[[ DATA FOR THE TASK, beginning ]]

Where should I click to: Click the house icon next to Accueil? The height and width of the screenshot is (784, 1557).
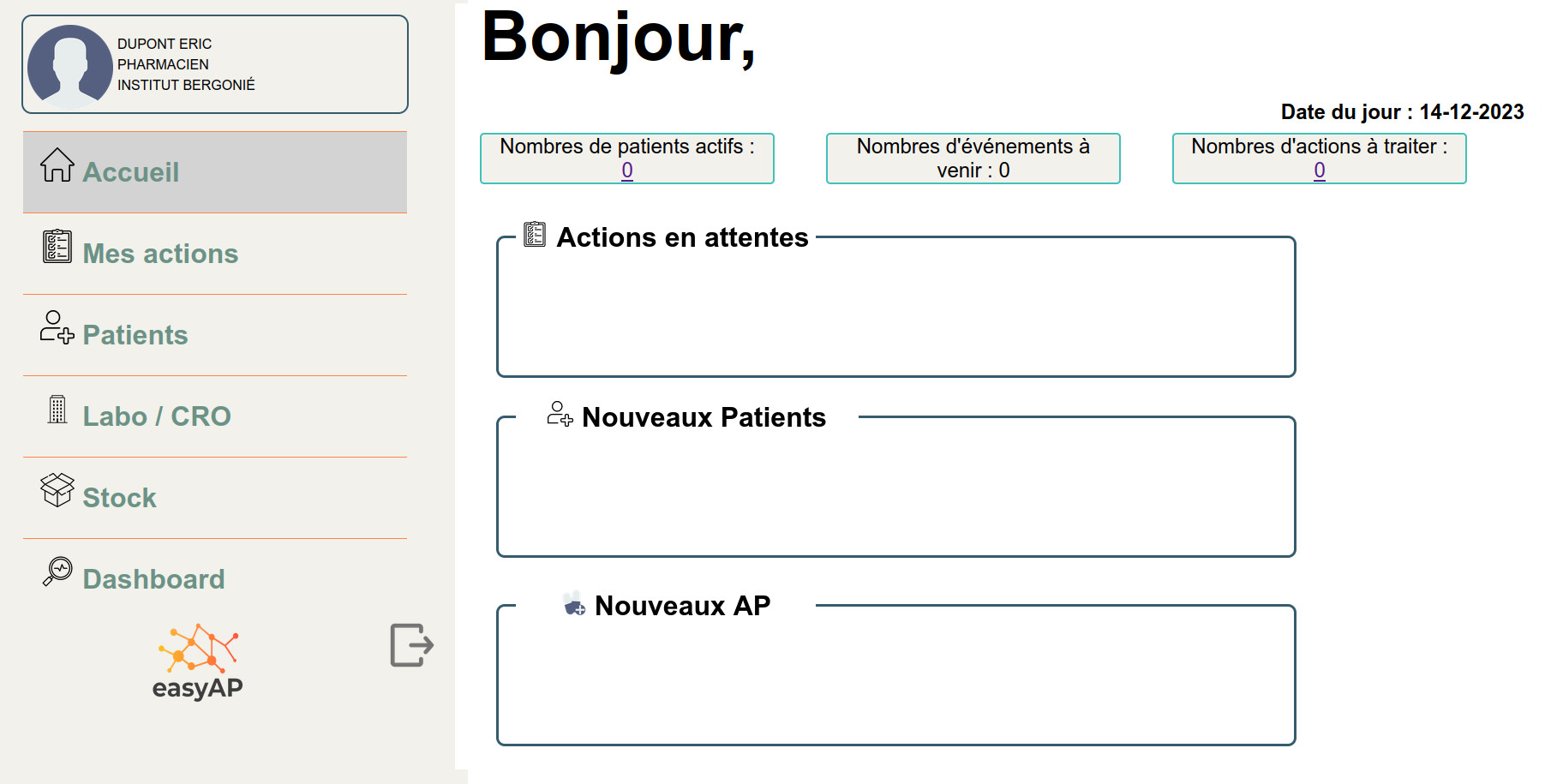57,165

[[ DATA FOR THE TASK, end ]]
[[ DATA FOR THE TASK, beginning ]]

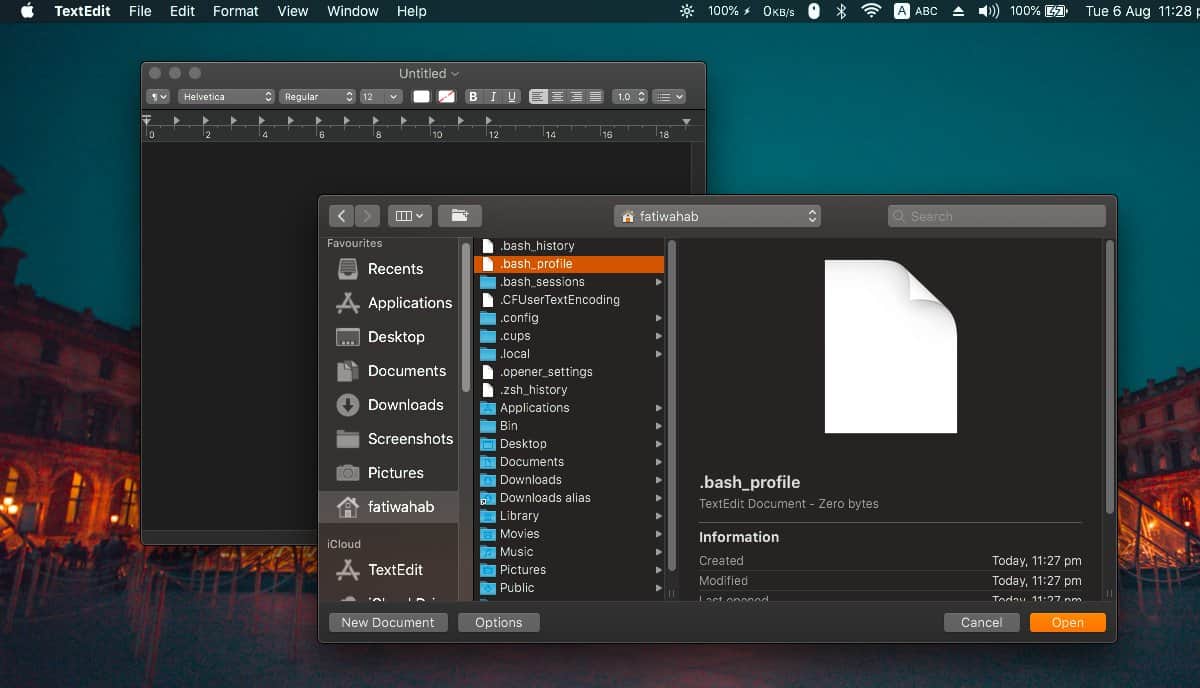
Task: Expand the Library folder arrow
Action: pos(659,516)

[[ DATA FOR THE TASK, end ]]
[[ DATA FOR THE TASK, beginning ]]

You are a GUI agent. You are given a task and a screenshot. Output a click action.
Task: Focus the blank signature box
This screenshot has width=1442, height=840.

[[ DATA FOR THE TASK, end ]]

Go through the material above and output exactly the lines from the one containing "Task: Focus the blank signature box" through the one containing "This screenshot has width=1442, height=840.".

**SOLUTION TO THIS EXERCISE:**
Task: Focus the blank signature box
This screenshot has width=1442, height=840.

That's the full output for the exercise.